By Mordecai Specktor
A coming assault on Mother Earth
I’ve read numerous 2024 election post-mortems. The New Yorker magazine’s Nov. 7 issue featured an array of election reflections by scholars and authors.
For example, author Lorrie Moore pondered the “continued appeal” of Trump, whose “animal intelligence has slightly diminished and become a little more deranged. But his unique and inscrutable charisma is still apparently there, though its precise nature is hard to anatomize.”
In other words, how has this con man and rapist bamboozled the masses?
“‘We will not go back’ was Harris’s rallying cry,” Moore added. “But the back came for us.”
Like many of you, I’ve been puzzling over the precise shape of the fascistic regime in the offing. Will the convicted felon and his ilk, a collection of grifters and medical quacks, plunge the U.S. into chaos? We’ll find out pretty soon.
The Orange Führer, a climate change denier, convened oil and gas executives at his Mar-a-Lago estate and offered a deal to roll back environmental regulations in exchange for $1 billion in campaign donations. He’s a transactional guy, as pundits have noted. He vows to “drill, baby, drill,” ramp up fossil fuel production, when he returns to the Oval Office.
And we can expect a raft of executive orders undoing various Biden initiatives to protect Native sacred sites and derail destructive mining schemes. On the latter point, the Minnesota Department of Natural Resources (DNR) announced in late November that “it will suspend its review of the NewRange project’s copper-nickel sulfide permit until late next year. This decision marks a victory for environmental and water conservation groups that have long raised concerns about the mine’s practices,” as per the Quetico Superior Wilderness News. (PolyMet Mining is now known as NewRange Copper Nickel.)
The NewRange project, a $1 billion venture, would involve an open-pit mine near Babbit and a processing plant by Hoyt Lakes. Ojibwe bands in northern Minnesota have expressed concerns about sulfate pollution from the proposed mine damaging wild rice beds.
With Trumpite federal regulators doing the bidding of corporations, rubber-stamping every insane energy and mining development that comes down the pike, popular resistance will be needed at the state and local levels.
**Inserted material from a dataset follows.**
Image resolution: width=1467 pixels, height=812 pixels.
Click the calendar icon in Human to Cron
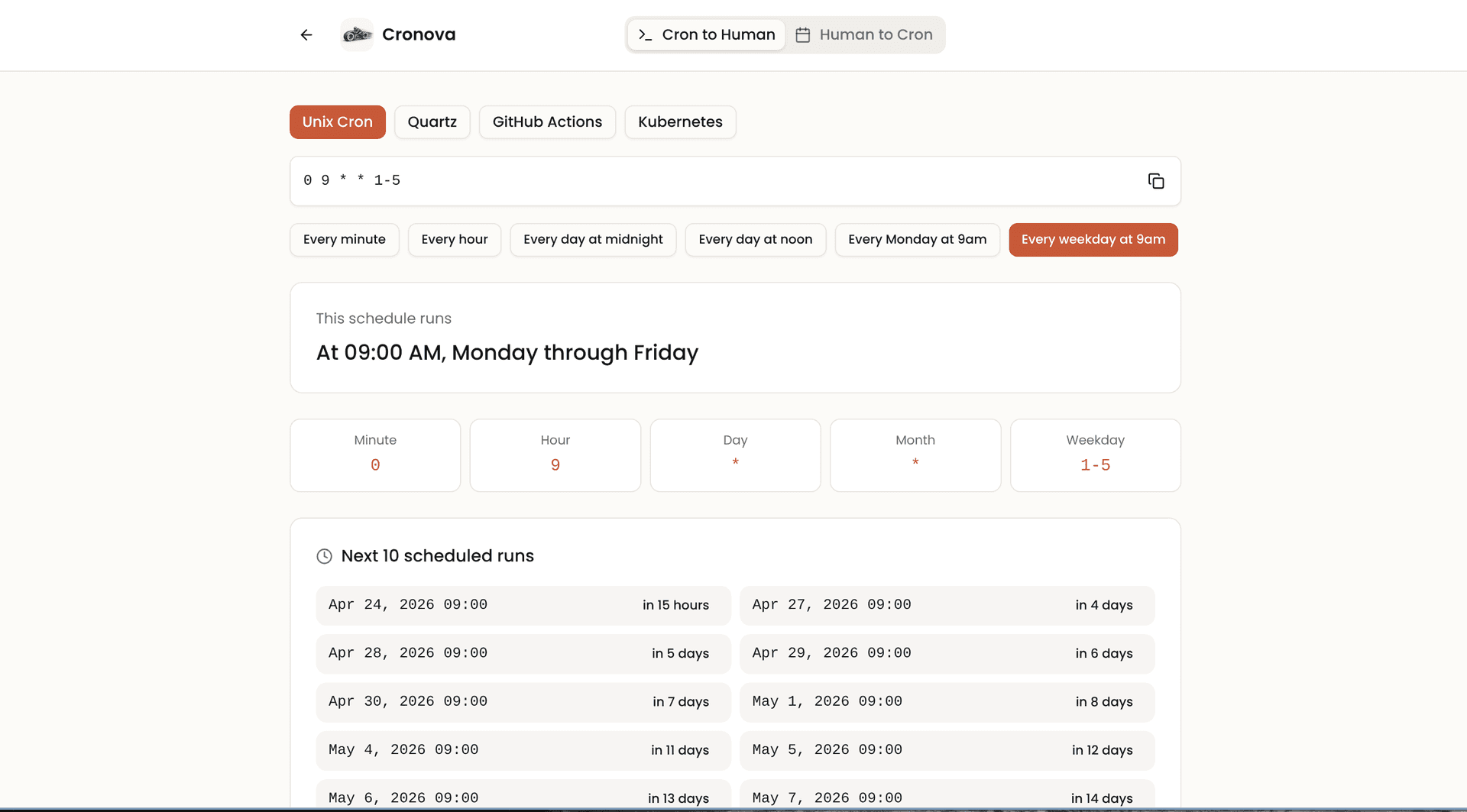(803, 35)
There’s no Planet B, as they say.
Remembering Annie Mae Aquash
In my Aug. 2023 column, I wrote about Kevin McKiernan’s documentary “From Wounded Knee to Standing Rock,” an examination of a violent period, 1973-1976, on the Pine Ridge reservation (So. Dakota).
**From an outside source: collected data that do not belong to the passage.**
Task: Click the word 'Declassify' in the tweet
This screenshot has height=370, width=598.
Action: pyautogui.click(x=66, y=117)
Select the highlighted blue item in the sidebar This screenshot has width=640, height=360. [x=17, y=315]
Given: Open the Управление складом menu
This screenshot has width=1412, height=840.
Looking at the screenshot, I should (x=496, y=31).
I noted that the FBI “unleashed dirty and criminal operations under the rubric of COINTELPRO (counter-intelligence program), which engendered suspicions leading to the disruption and destabilization of AIM [American Indian Movement]. A notable victim of the FBI’s dirty tricks regime was Anna Mae Aquash, an AIM activist from Nova Scotia.”
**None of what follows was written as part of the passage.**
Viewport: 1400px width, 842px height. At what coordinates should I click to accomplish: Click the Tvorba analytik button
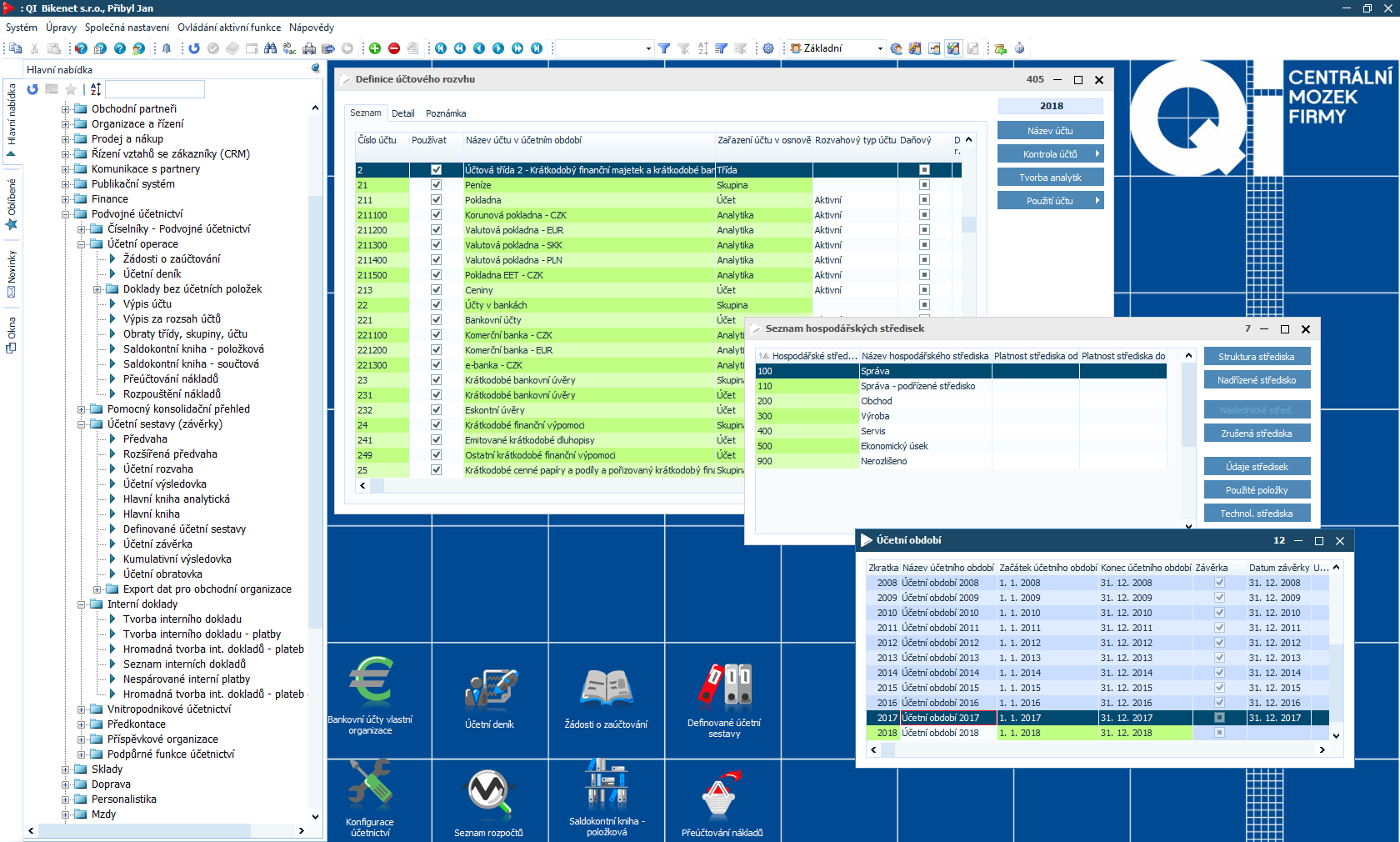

A new documentary series, “Vow of Silence: The Assassination of Annie Mae,” directed and produced by Yvonne Russo, looks at the long quest for justice in the murder of the AIM activist. The four-part series, which is streaming on Hulu, provides viewers with background on Anna Mae (née Pictou), her journey to Native rights activism and her family’s efforts to get to the bottom of her execution-style killing, in Dec. 1975, on a remote area of the Pine Ridge rez.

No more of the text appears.